Arthur Soffiati: Biosfera e tecnosfera
* Arthur Soffiati 23/07/2020 18:51 - Atualizado em 29/07/2020 16:48
Joseph Arnold Toynbee passou toda a sua vida intelectual procurando compreender a história da humanidade. Não se dedicando ao que os historiadores costumam reunir comodamente no rótulo de pré-história, Toynbee dedicou-se apenas ao que se chama de história, mas desmontou a periodização dos livros didáticos, a disciplina ensinada nos colégios e a estruturação dos cursos de graduação e pós-graduação em história, muito embora os historiadores não tenham lhe dado atenção.
Toynbee foi um dos poucos a questionar a superioridade do ocidente e o eurocentrismo, tanto nos simples discursos políticos quanto nos estudos de história. Na monumental obra “Um estudo da história”, em 12 ou 15 volumes, dependendo da perspectiva, ele elegeu as civilizações, e não os Estados políticos, como objeto de estudo da história. Não era novidade. Ele herdava o esforço empreendido por Spengler para demonstrar que as civilizações, inexoravelmente, nascem, crescem e morrem. Seria essa também a trajetória do ocidente, pois as civilizações são como seres vivos.

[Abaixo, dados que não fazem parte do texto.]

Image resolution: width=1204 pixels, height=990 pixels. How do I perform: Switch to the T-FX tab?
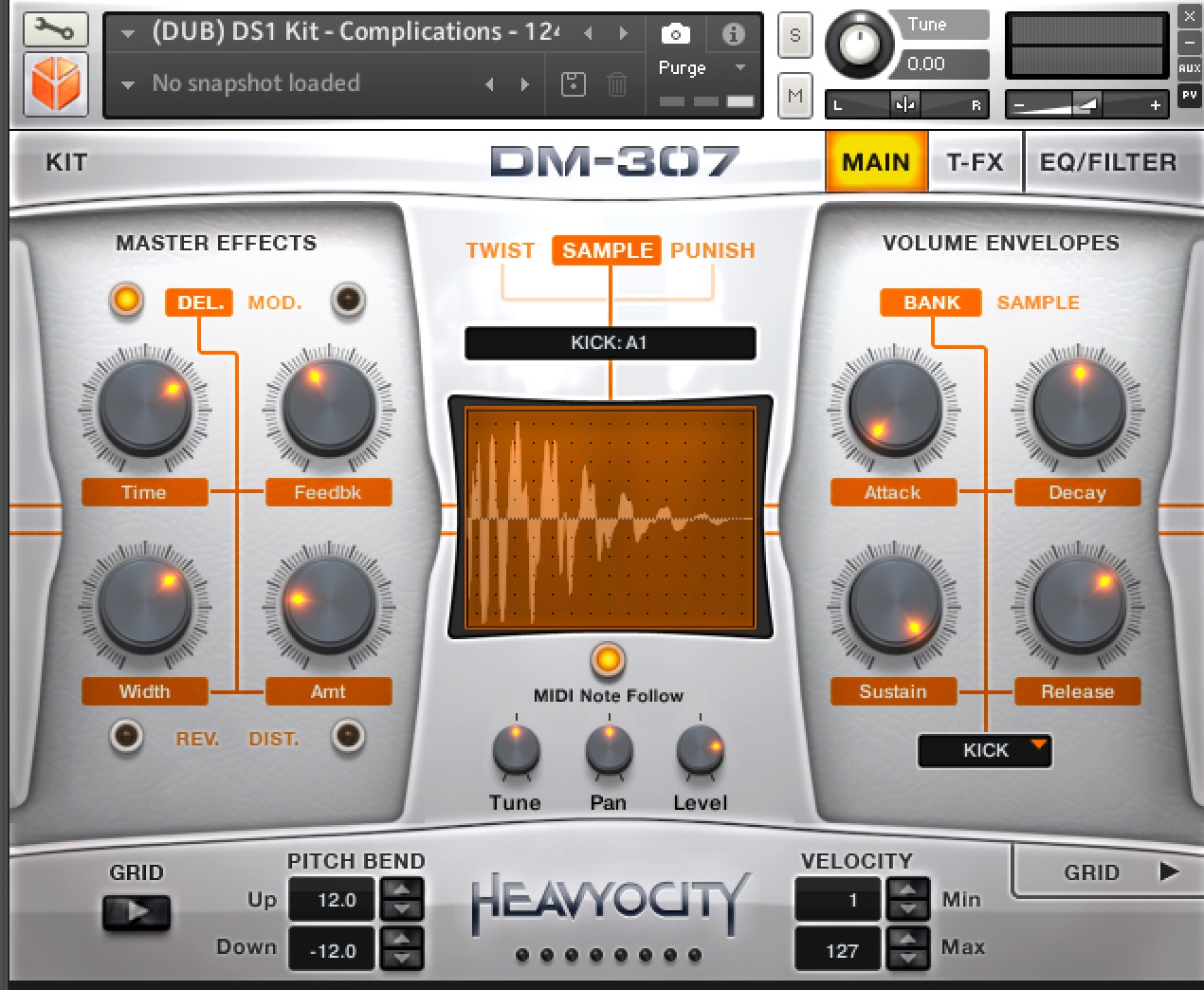point(975,162)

Toynbee fugiu desse determinismo, mostrando que as civilizações podem morrer ou não. E valeu-se de um conceito bastante promissor: o do desafio-resposta. Recorrendo aos gregos originais, ele descartou a raça como um fator responsável por respostas bem ou malsucedidas. Qualquer raça pode dar respostas positivas ou negativas a desafios de ordem natural ou social. Quando as explicações racistas estavam em voga, Toynbee era uma das poucas vozes a rejeitá-las.
No princípio de suas especulações, ele distinguiu três tipos de civilização, todas elas, geralmente, partindo de sociedades neolíticas: civilizações completas, civilizações abortadas e civilizações paralisadas. As primeiras nasceram, cresceram e morreram, não sendo a morte algo inevitável. As abortadas são aquelas que nasceram e cresceram até certo ponto, não podendo cumprir todo o ciclo por algum obstáculo. As estagnadas são as que responderam positivamente a um desafio natural ou social e não puderam se desenvolver por serem obrigadas a dar constantemente a mesma resposta a desafios muito fortes. Ele identificou como civilizações estagnadas por um forte desafio natural a esquimó, a polinésia e a nômade (das estepes asiáticas). Esparta e a Turquia osmanli seriam exemplos de civilizações estagnadas por desafios sociais. Posteriormente, ele salvou a civilização das estepes, reconhecendo-lhe o estatuto de civilização completa.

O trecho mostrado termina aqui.